資金の確保と資金調達の多様化に尽力するコーポレートファイナンスを担当するメンバー
新経営目標
経営指標 | 2022年度 | 2025年度目標値 | |
---|---|---|---|
収益性 | 当期純利益※ | 2,003億円 | 2,000億円 |
EBITDA※ | 5,740億円 | 5,000億円 | |
資本効率性 | ROIC※ | 4.4% | 4.5%程度 |
WACC | – | 3.5%程度 | |
成長性 | 投資CF | 3,694億円 | 2022~2025年度累計 14,000億円程度 |
財務健全性 | Net DER | 1.01倍程度 | 1.0倍以下 |
Net Debt/EBITDA※ | 3.7年 | 4.5年以下 |
- 燃料費調整の期ずれ影響は除く。
キャピタル・アロケーション
2022年度は上期と下期でキャッシュ・フローの状況が大きく変化しました。上期については資源価格高騰等の影響による期ずれ差損の拡大を受けて営業キャッシュ・フローは大きく悪化したため、フリ-・キャッシュ・フローは約9,000億円のマイナスという状況でした。下期は燃料市況が良化したことで、2022年度通期では営業キャッシュ・フローが4,500億円程度に改善し、最終的にはフリー・キャッシュ・フローは約800億円のプラスとなりました。

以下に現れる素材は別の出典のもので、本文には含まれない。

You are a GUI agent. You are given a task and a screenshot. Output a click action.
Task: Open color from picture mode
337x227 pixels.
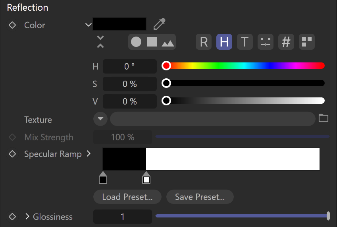[x=168, y=43]
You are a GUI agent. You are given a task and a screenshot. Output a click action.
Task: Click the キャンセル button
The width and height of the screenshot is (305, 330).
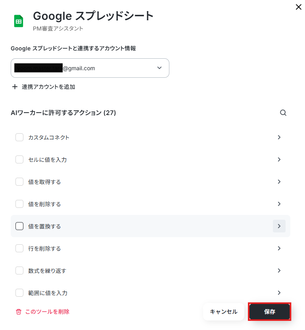(224, 312)
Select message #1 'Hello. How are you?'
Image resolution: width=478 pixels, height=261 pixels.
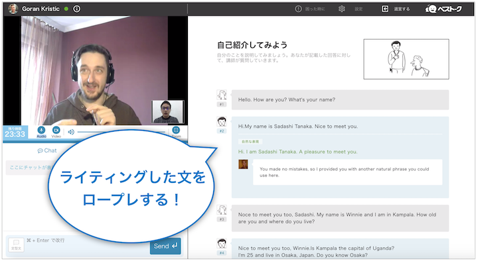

2022年5月公表時点では、2022年度~2025年度までの合計4年間で、営業キャッシュ・フローを中心とした1兆6,000億円程度のキャッシュ・フローは、1兆4,000億円程度のCAPEXに積極的に配分する予定としておりました。直近ではベルギーの大手洋上風力発電事業者Parkwind社の買収や、国内再生可能エネルギー発電事業者であるGPI社への出資を決定するなど、成長と同時に脱炭素に向けた取り組みを積極的に進めております。これらの投資に際しても、健全な財務基盤を維持することを前提に検討した経緯があり、財務戦略目標の存在が効果的に機能した結果と考えております。現時点では、営業キャッシュ・フローおよびCAPEXともに概ね、2022年5月に公表した計画通り推移していると見ております。
中長期戦略の実現に向けて
当社を取り巻く経営環境の変化に気を抜くことはできないものの、目標に対する進捗は総じて順調です。目標達成の確度が高まった段階で次期成長目標を公表する予定ですが、中長期戦略の着実な推進に向け、その柱となる再生可能エネルギー、水素・アンモニア領域中心に、2025年以降も不断の成長投資を行う所存です。旺盛な成長のための資金需要も見込まれまるため、収益性の水準を着実に伸ばしていき、投資から成長へ、そして新たな投資へと循環を紡いでまいります。2025年度以降の財務戦略も検討していき、CFOとして成長投資を支える財務基盤の強化に向けた施策を着実に推進してさらなる企業価値向上を目指してまいります。